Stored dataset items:
+-------+

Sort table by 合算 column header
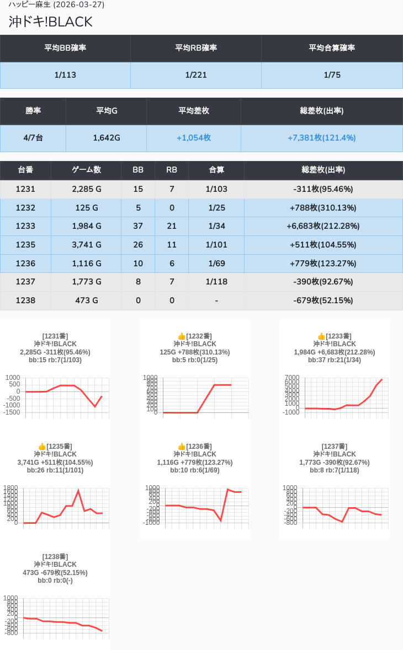 coord(216,170)
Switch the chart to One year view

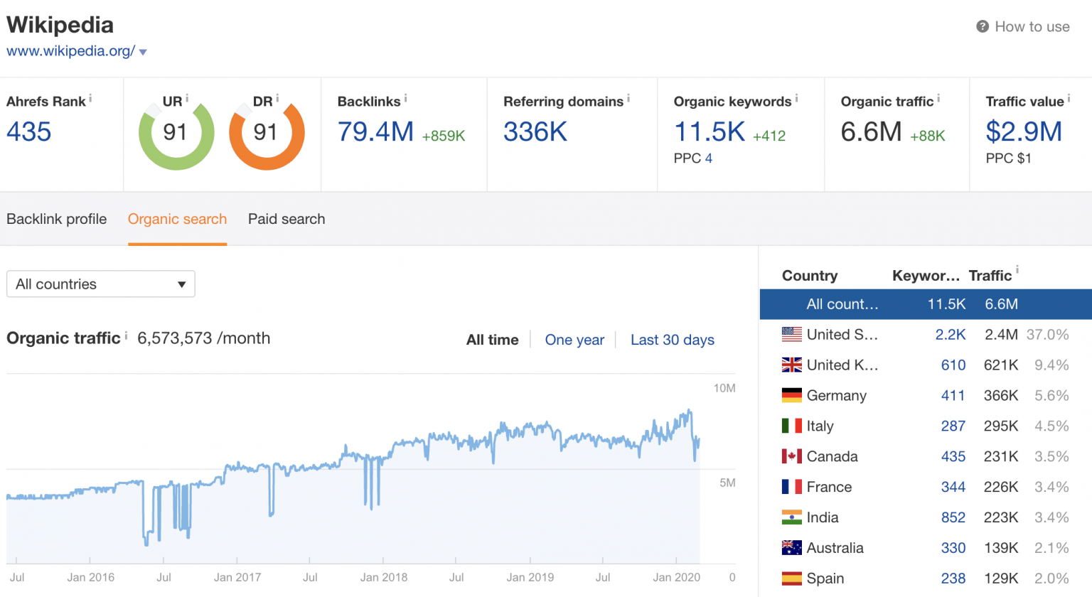click(574, 340)
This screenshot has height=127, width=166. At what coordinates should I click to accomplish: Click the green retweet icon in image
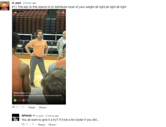(15, 100)
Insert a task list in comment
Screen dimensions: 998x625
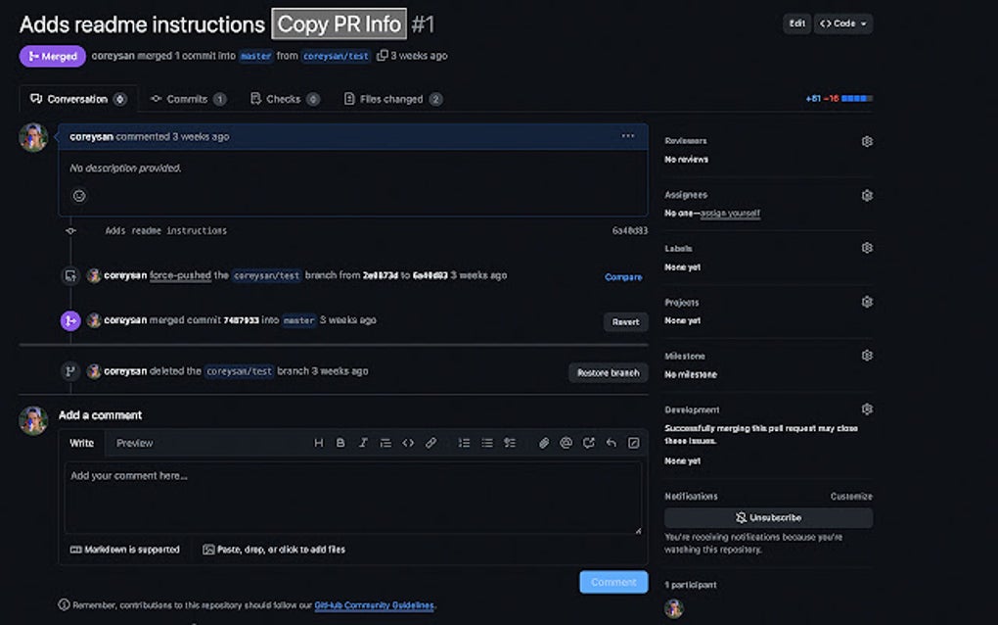(510, 443)
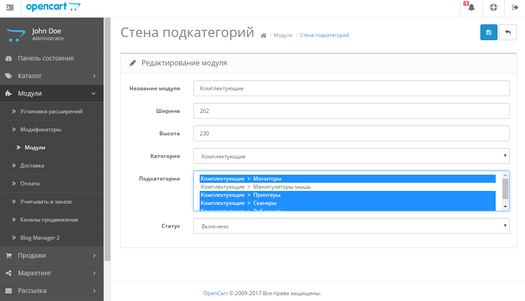Screen dimensions: 525x301
Task: Click the OpenCart footer link
Action: [215, 293]
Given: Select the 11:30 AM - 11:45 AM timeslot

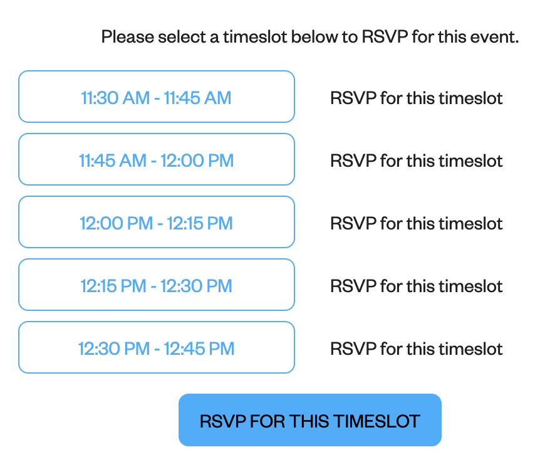Looking at the screenshot, I should [157, 97].

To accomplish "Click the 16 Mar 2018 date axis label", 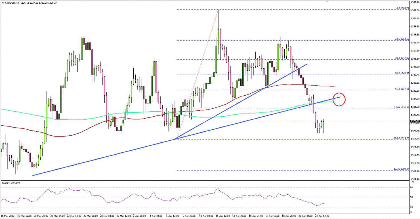I will tap(8, 216).
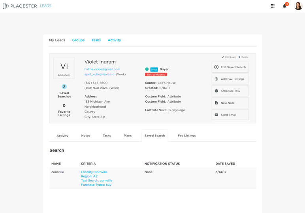Create a New Note
Viewport: 305px width, 213px height.
click(230, 103)
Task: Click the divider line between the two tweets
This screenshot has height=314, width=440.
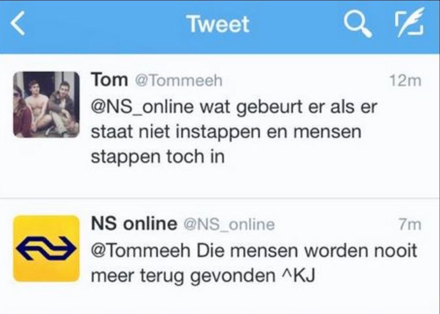Action: pyautogui.click(x=220, y=198)
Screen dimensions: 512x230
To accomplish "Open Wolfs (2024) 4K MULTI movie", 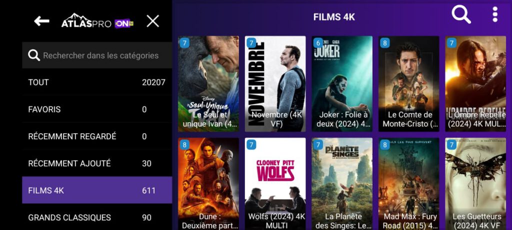I will click(x=276, y=184).
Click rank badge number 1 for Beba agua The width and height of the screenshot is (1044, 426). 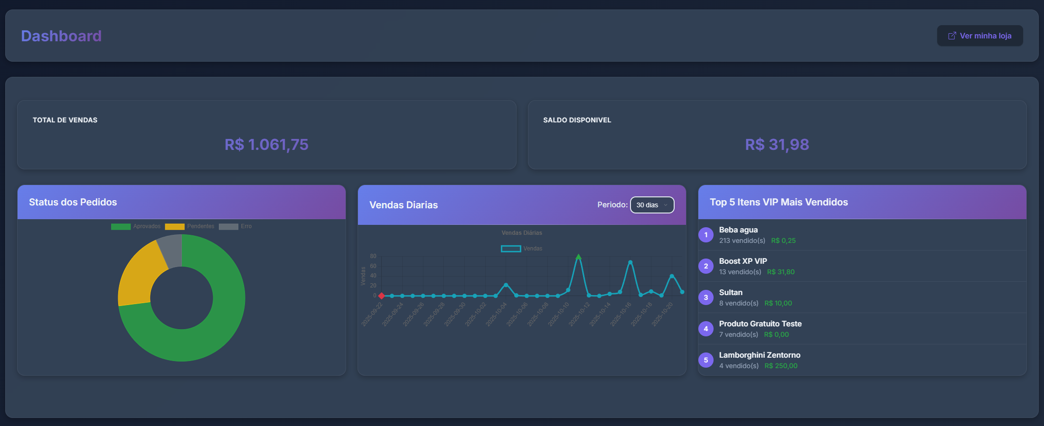point(705,235)
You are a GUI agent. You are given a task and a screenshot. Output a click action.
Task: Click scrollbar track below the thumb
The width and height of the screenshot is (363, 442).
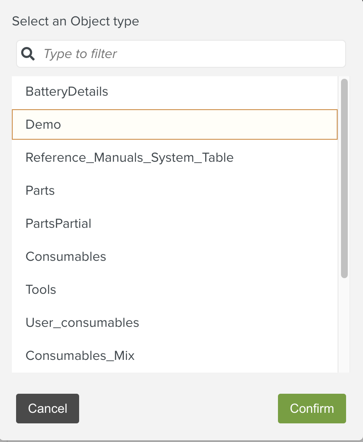click(344, 326)
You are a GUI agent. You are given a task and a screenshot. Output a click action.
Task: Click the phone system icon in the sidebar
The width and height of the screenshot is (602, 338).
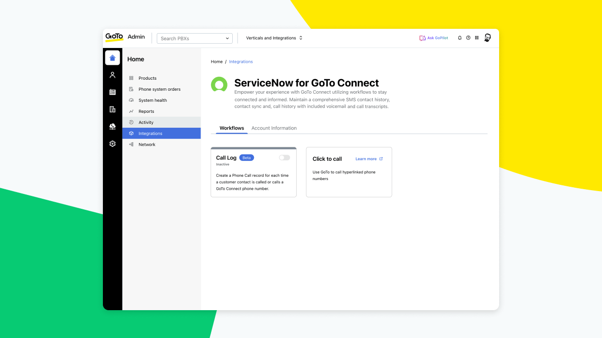click(x=112, y=92)
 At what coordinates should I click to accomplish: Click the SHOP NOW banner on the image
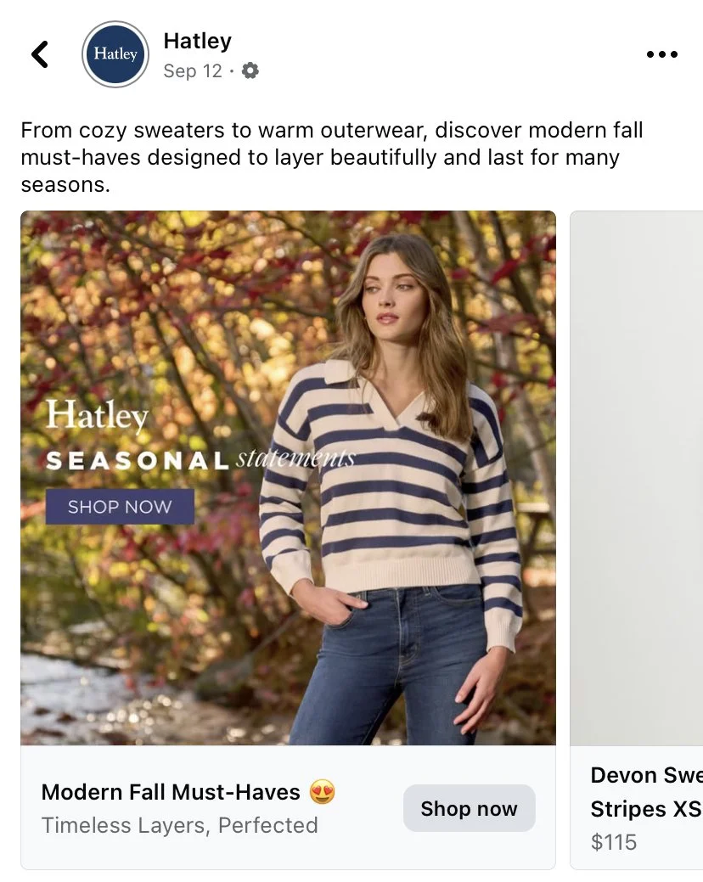[120, 507]

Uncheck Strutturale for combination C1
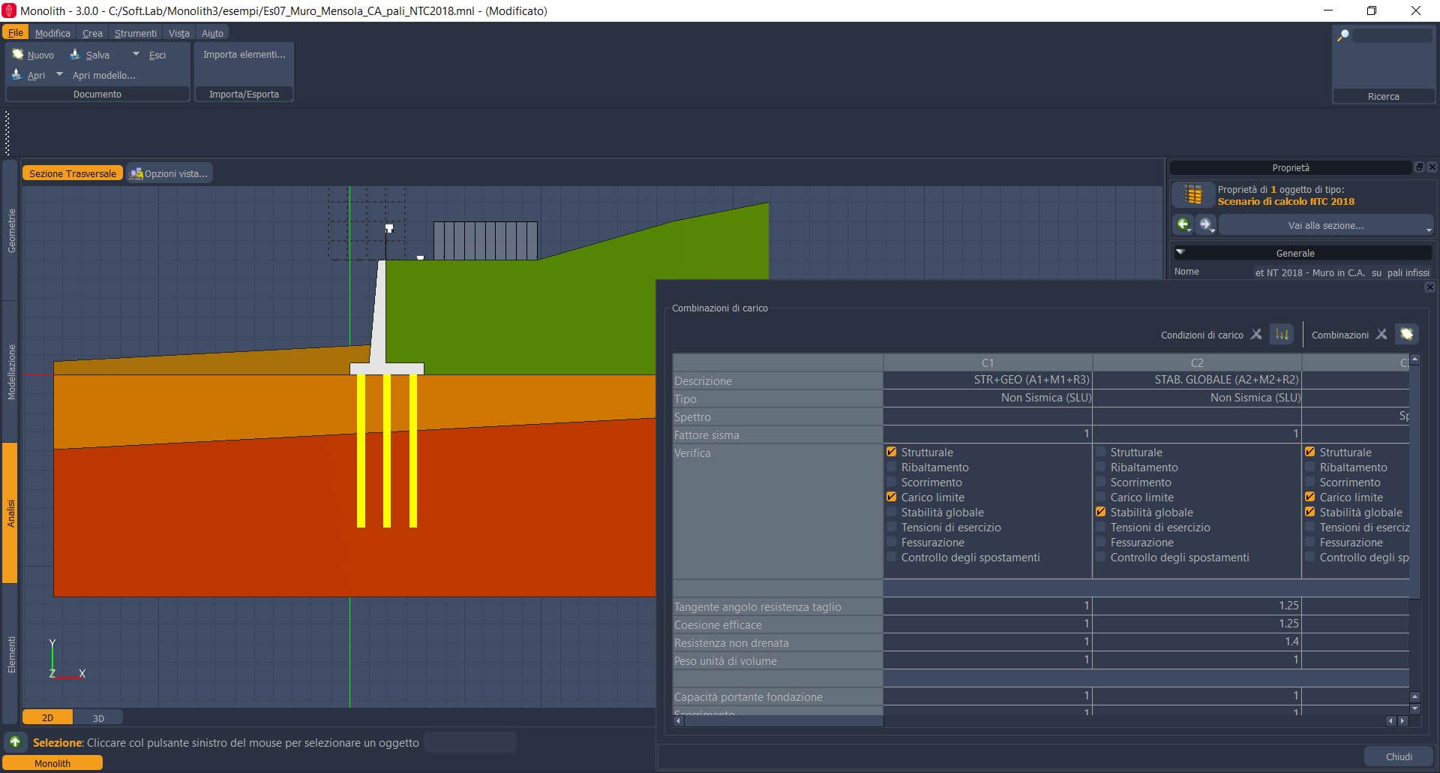pos(891,452)
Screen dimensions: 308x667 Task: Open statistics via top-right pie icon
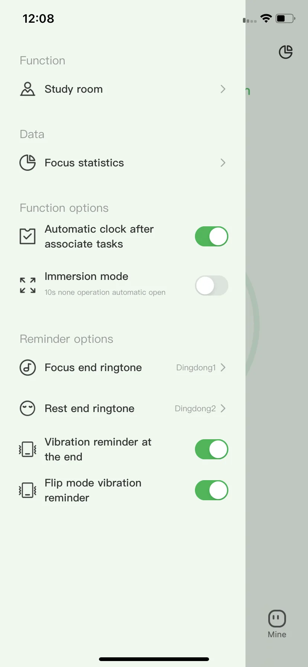click(286, 52)
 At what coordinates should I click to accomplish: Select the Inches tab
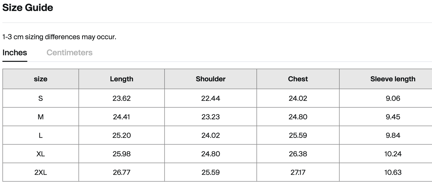click(x=15, y=53)
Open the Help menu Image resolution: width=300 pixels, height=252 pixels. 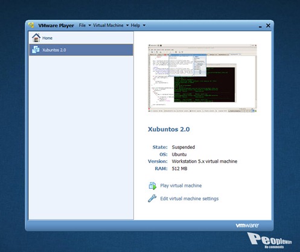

+-------+

● **WHAT THE TASK REQUIRES**
Only the lines from the line with "The width and height of the screenshot is (363, 442)." through the end of the entries above, copied exactly and with both ends included, belong in the response; the pictures do not.

● **YOUR RESPONSE**
The width and height of the screenshot is (363, 442).
click(344, 326)
You are a GUI agent. You are given a task and a screenshot. Output a click action.
Task: Click the phone system icon in the sidebar
The width and height of the screenshot is (602, 338).
click(x=112, y=92)
 At what coordinates should I click to accomplish: Click the SHOP NOW banner on the image
[120, 507]

Uncheck Strutturale for combination C1
pos(891,452)
Screen dimensions: 308x667 Task: Open statistics via top-right pie icon
click(286, 52)
 At what coordinates should I click to accomplish: Select the Inches tab
click(x=15, y=53)
Open the Help menu Image resolution: width=300 pixels, height=252 pixels. 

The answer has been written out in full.